- _Exercise details_: Nothing but an exact copy of the data should be output.

+ + + +

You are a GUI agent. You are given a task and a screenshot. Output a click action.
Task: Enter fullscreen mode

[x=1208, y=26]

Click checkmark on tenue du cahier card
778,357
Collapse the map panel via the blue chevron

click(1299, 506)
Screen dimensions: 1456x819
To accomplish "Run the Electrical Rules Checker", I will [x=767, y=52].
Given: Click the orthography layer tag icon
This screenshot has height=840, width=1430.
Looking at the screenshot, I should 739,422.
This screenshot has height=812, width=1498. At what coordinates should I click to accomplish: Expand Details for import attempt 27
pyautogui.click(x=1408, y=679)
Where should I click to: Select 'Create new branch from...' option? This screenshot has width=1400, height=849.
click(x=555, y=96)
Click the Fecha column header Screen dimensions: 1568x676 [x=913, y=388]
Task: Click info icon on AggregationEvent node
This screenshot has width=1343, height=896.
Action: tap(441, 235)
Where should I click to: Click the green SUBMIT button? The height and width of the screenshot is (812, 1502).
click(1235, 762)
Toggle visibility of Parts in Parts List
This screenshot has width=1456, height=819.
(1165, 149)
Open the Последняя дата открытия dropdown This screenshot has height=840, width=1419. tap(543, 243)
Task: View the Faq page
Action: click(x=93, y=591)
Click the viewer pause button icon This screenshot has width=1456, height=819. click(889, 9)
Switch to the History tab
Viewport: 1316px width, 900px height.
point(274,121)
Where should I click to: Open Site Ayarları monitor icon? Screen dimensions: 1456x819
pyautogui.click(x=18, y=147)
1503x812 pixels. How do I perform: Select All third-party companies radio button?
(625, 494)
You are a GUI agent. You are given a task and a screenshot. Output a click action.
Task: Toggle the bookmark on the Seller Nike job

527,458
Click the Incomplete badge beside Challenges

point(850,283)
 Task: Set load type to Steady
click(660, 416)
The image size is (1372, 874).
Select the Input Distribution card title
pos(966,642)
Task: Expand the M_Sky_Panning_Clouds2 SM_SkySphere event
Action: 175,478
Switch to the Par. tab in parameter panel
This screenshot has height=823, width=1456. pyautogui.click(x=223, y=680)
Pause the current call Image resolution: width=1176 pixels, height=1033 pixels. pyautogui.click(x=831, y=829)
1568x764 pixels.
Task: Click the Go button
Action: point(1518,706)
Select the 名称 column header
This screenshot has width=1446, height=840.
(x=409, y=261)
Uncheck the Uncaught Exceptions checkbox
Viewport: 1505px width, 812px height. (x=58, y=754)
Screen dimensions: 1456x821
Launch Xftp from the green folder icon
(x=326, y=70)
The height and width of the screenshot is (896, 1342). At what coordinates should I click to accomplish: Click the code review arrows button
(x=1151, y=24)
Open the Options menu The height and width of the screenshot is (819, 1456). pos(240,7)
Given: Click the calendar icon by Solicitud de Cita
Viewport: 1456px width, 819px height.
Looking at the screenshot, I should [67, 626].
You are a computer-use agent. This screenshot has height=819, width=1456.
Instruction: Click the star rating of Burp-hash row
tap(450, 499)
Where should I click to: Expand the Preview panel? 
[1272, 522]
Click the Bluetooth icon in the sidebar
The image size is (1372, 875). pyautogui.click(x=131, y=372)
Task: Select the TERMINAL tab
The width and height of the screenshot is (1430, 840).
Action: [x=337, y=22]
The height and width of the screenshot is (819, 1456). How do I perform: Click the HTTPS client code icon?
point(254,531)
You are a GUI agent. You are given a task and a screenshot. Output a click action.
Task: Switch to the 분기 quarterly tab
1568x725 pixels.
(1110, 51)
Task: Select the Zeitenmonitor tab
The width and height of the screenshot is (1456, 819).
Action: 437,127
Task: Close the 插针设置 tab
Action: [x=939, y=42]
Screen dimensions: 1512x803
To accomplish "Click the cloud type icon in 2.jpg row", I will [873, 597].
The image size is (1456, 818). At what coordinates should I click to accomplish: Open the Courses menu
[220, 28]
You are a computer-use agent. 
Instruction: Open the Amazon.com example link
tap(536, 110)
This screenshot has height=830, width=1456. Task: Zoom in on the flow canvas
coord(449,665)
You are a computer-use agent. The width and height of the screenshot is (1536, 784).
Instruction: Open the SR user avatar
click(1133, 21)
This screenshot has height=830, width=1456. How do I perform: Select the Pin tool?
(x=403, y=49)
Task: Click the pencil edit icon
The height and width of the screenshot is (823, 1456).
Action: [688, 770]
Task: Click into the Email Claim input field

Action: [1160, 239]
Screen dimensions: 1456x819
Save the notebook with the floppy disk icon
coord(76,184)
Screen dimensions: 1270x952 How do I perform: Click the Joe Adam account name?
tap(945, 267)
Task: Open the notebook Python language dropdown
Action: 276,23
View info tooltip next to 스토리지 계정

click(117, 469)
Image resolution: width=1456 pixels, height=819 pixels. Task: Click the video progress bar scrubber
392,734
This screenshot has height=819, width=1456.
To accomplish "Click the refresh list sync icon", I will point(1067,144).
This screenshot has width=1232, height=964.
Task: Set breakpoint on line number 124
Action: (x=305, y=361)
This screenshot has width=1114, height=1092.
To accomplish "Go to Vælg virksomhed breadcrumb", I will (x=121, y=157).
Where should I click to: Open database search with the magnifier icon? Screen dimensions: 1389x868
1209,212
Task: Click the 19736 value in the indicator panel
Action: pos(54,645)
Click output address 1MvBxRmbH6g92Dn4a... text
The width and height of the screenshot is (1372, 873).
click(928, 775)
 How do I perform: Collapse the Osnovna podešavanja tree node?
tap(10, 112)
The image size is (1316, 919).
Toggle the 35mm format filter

+ + + +

- _Task response_:
You are a GUI agent. You are given a task and a screenshot. Output a click action.
Task: Enter fullscreen mode

[x=1208, y=26]

Click checkmark on tenue du cahier card
778,357
Collapse the map panel via the blue chevron

click(1299, 506)
Screen dimensions: 1456x819
To accomplish "Run the Electrical Rules Checker", I will [x=767, y=52].
Given: Click the orthography layer tag icon
This screenshot has height=840, width=1430.
Looking at the screenshot, I should 739,422.
This screenshot has height=812, width=1498. At what coordinates should I click to accomplish: Expand Details for import attempt 27
pyautogui.click(x=1408, y=679)
Where should I click to: Select 'Create new branch from...' option? This screenshot has width=1400, height=849.
click(x=555, y=96)
Click the Fecha column header Screen dimensions: 1568x676 [x=913, y=388]
Task: Click info icon on AggregationEvent node
This screenshot has width=1343, height=896.
Action: tap(441, 235)
Where should I click to: Click the green SUBMIT button? The height and width of the screenshot is (812, 1502).
click(1235, 762)
Toggle visibility of Parts in Parts List
This screenshot has width=1456, height=819.
(1165, 149)
Open the Последняя дата открытия dropdown This screenshot has height=840, width=1419. tap(543, 243)
Task: View the Faq page
Action: click(x=93, y=591)
Click the viewer pause button icon This screenshot has width=1456, height=819. click(889, 9)
Switch to the History tab
Viewport: 1316px width, 900px height.
point(274,121)
Where should I click to: Open Site Ayarları monitor icon? Screen dimensions: 1456x819
pyautogui.click(x=18, y=147)
1503x812 pixels. How do I perform: Select All third-party companies radio button?
(625, 494)
You are a GUI agent. You are given a task and a screenshot. Output a click action.
Task: Toggle the bookmark on the Seller Nike job

527,458
Click the Incomplete badge beside Challenges

point(850,283)
 Task: Set load type to Steady
click(660, 416)
The image size is (1372, 874).
Select the Input Distribution card title
pos(966,642)
Task: Expand the M_Sky_Panning_Clouds2 SM_SkySphere event
Action: 175,478
Switch to the Par. tab in parameter panel
This screenshot has height=823, width=1456. pyautogui.click(x=223, y=680)
Pause the current call Image resolution: width=1176 pixels, height=1033 pixels. pyautogui.click(x=831, y=829)
1568x764 pixels.
Task: Click the Go button
Action: point(1518,706)
Select the 名称 column header
This screenshot has width=1446, height=840.
(x=409, y=261)
Uncheck the Uncaught Exceptions checkbox
Viewport: 1505px width, 812px height. (x=58, y=754)
Screen dimensions: 1456x821
Launch Xftp from the green folder icon
(x=326, y=70)
The height and width of the screenshot is (896, 1342). At what coordinates should I click to accomplish: Click the code review arrows button
(x=1151, y=24)
Open the Options menu The height and width of the screenshot is (819, 1456). pos(240,7)
Given: Click the calendar icon by Solicitud de Cita
Viewport: 1456px width, 819px height.
Looking at the screenshot, I should [67, 626].
You are a computer-use agent. This screenshot has height=819, width=1456.
Instruction: Click the star rating of Burp-hash row
tap(450, 499)
Where should I click to: Expand the Preview panel? 
[1272, 522]
Click the Bluetooth icon in the sidebar
The image size is (1372, 875). pyautogui.click(x=131, y=372)
Task: Select the TERMINAL tab
The width and height of the screenshot is (1430, 840).
Action: [x=337, y=22]
The height and width of the screenshot is (819, 1456). How do I perform: Click the HTTPS client code icon?
point(254,531)
You are a GUI agent. You are given a task and a screenshot. Output a click action.
Task: Switch to the 분기 quarterly tab
1568x725 pixels.
(1110, 51)
Task: Select the Zeitenmonitor tab
The width and height of the screenshot is (1456, 819).
Action: 437,127
Task: Close the 插针设置 tab
Action: [x=939, y=42]
Screen dimensions: 1512x803
To accomplish "Click the cloud type icon in 2.jpg row", I will [873, 597].
The image size is (1456, 818). At what coordinates should I click to accomplish: Open the Courses menu
[220, 28]
You are a computer-use agent. 
Instruction: Open the Amazon.com example link
tap(536, 110)
This screenshot has height=830, width=1456. Task: Zoom in on the flow canvas
coord(449,665)
You are a computer-use agent. The width and height of the screenshot is (1536, 784).
Instruction: Open the SR user avatar
click(1133, 21)
This screenshot has height=830, width=1456. How do I perform: Select the Pin tool?
(x=403, y=49)
Task: Click the pencil edit icon
The height and width of the screenshot is (823, 1456).
Action: [688, 770]
Task: Click into the Email Claim input field

Action: [1160, 239]
Screen dimensions: 1456x819
Save the notebook with the floppy disk icon
coord(76,184)
Screen dimensions: 1270x952 How do I perform: Click the Joe Adam account name?
tap(945, 267)
Task: Open the notebook Python language dropdown
Action: 276,23
View info tooltip next to 스토리지 계정

click(117, 469)
Image resolution: width=1456 pixels, height=819 pixels. Task: Click the video progress bar scrubber
392,734
This screenshot has height=819, width=1456.
To accomplish "Click the refresh list sync icon", I will point(1067,144).
This screenshot has width=1232, height=964.
Task: Set breakpoint on line number 124
Action: (x=305, y=361)
This screenshot has width=1114, height=1092.
To accomplish "Go to Vælg virksomhed breadcrumb", I will (x=121, y=157).
Where should I click to: Open database search with the magnifier icon? Screen dimensions: 1389x868
1209,212
Task: Click the 19736 value in the indicator panel
Action: pos(54,645)
Click output address 1MvBxRmbH6g92Dn4a... text
The width and height of the screenshot is (1372, 873).
click(928, 775)
 How do I perform: Collapse the Osnovna podešavanja tree node?
tap(10, 112)
The image size is (1316, 919).
Toggle the 35mm format filter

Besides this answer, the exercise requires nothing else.